Binary DDs (BDDs). The most prominent kind of DDs are BDDs, used to represent Boolean functions \(f:\mathbb B^k \rightarrow \mathbb B\) over \(\mathbb B = \{\bot , \top \}\). They comprise terminal nodes \(\top \) and \(\bot \) as well as inner nodes \(n\) with outgoing “then” and “else” edges pointing to nodes \(n_t\) and \(n_e\), respectively. By \(n, m, ...\), we usually denote nodes and by \(x_0, x_1, \ldots \) variables. BDDs are usually considered to be reduced, i.e., for any inner nodes \(n, m\) (1) \(n_t \ne n_e\) and (2) if \( level (n) = level (m)\), \(n_t = m_t\), and \(n_e = m_e\) then \(n = m\). One major advantage of such BDDs is that they are strongly normalizing, i.e., they agree up to isomorphism for any Boolean function [21]. Shared BDDs associate function names with nodes, allowing for multiple functions to be represented in a single BDD structure. See Fig. 2a for an example of a (shared reduced) BDD with two functions f and g.

The semantics \([\![ n ]\!]\) of a BDD node \(n\) is recursively defined as a Boolean function. If \(n\) is a terminal, \([\![ n ]\!]\) is a constant function, mapping always to true if \(n = \top \) or false if \(n = \bot \), respectively. If \(n\) is an inner node at level \(i\), then \([\![ n ]\!]\) is \((x_{\sigma (i)} \wedge [\![ n_t ]\!]) \vee (\lnot x_{\sigma (i)} \wedge [\![ n_e ]\!])\), the Shannon decomposition of \([\![ n ]\!]\) w.r.t. \(x_{\sigma (i)}\).

A BDD is typically created by successively applying Boolean connectives to already existing BDDs. As an example, the apply algorithm for conjunctions works as shown in Fig. 3. Here, it is assumed that the get_or_make_node function at the bottom also maintains reducedness, typically implemented using a hash table called unique table [11]. Note that the runtime of a naïve apply_and implementation is exponential in the number of variables of the functions represented by n and m. By applying memoization, the runtime can be reduced to \(\mathcal O(|\texttt {n}| |\texttt {m}|)\), where \(|\cdot |\) denotes the count of descendant nodes. Memoization is typically implemented using a fixed-size cache called apply cache or computed table. The design of combining unique table and computed table towards an efficient BDD implementation was originally proposed by Brace et al.  [11]. Besides apply algorithms based on recursion, there are also breadth-first apply algorithms implemented, e.g., in the BDD libraries CAL and Adiar [37, 39].

Fig. 3.
figure 3

Apply algorithm for conjunctions (pseudocode)

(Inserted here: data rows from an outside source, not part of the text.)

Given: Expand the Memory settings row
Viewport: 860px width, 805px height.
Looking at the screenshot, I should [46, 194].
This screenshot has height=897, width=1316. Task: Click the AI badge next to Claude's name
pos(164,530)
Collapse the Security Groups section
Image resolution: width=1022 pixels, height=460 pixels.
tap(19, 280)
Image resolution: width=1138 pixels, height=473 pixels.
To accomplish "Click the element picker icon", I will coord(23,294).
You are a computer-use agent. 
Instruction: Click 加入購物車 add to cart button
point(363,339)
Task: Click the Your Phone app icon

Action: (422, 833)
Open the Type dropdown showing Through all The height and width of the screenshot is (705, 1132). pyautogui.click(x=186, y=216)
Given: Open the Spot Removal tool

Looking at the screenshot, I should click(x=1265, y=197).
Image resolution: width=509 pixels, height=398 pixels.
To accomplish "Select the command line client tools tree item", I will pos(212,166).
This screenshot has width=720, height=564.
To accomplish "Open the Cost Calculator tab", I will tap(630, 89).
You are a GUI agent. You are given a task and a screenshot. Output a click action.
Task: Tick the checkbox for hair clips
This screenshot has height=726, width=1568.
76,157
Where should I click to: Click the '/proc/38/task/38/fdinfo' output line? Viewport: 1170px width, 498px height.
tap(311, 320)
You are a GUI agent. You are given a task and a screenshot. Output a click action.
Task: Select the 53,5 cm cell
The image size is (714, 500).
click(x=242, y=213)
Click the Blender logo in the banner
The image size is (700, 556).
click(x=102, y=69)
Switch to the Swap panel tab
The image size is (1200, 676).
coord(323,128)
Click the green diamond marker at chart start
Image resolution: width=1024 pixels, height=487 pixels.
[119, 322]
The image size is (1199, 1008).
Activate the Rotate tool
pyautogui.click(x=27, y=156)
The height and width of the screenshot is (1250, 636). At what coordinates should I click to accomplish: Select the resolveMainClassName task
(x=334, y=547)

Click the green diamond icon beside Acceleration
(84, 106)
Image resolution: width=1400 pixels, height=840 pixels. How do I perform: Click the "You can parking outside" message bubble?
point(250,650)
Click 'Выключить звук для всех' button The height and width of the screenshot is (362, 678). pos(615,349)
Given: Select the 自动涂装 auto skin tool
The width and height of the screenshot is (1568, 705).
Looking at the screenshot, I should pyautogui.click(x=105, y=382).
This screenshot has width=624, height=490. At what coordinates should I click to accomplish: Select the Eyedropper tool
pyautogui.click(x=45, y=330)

Complement Edges. To reduce the number of nodes in a BDD and to support negation in shared BDDs in \(\mathcal O(1)\), Brace et al. proposed complement edges as a new edge type in DDs [11]. We abbreviate BDDs that contain complement edges by BCDD. The semantics of a complemented edge pointing to a node \(n\) is just \(\lnot [\![ n ]\!]\). To recover a strong normal form, we remove the \(\bot \) terminal node and impose the restriction that a “then” edge is never complemented. The latter forms, besides the two standard conditions on reduced BDDs, the third condition rendering BCDDs reduced. To ensure this condition, any node \(n\) whose “then” edge is complemented can be replaced by a node \(n'\) whose “then” edge is regular. The “else” edge of \(n'\) is the complement of the “else” edge of \(n\) such that \([\![ n' ]\!] = \lnot [\![ n ]\!]\). This means that all nodes that previously referred to \(n\) with a regular edge now have to use a complemented edge to \(n'\) and vice versa. This is the reason why—in contrast to the apply_and in Fig. 3—we formulate all algorithms based on edges (i.e., possibly tagged node references) rather than simple node references. Since functions \(f\) and \(\lnot f\) are represented by a single node, BCDDs may halve the number of nodes compared to BDDs.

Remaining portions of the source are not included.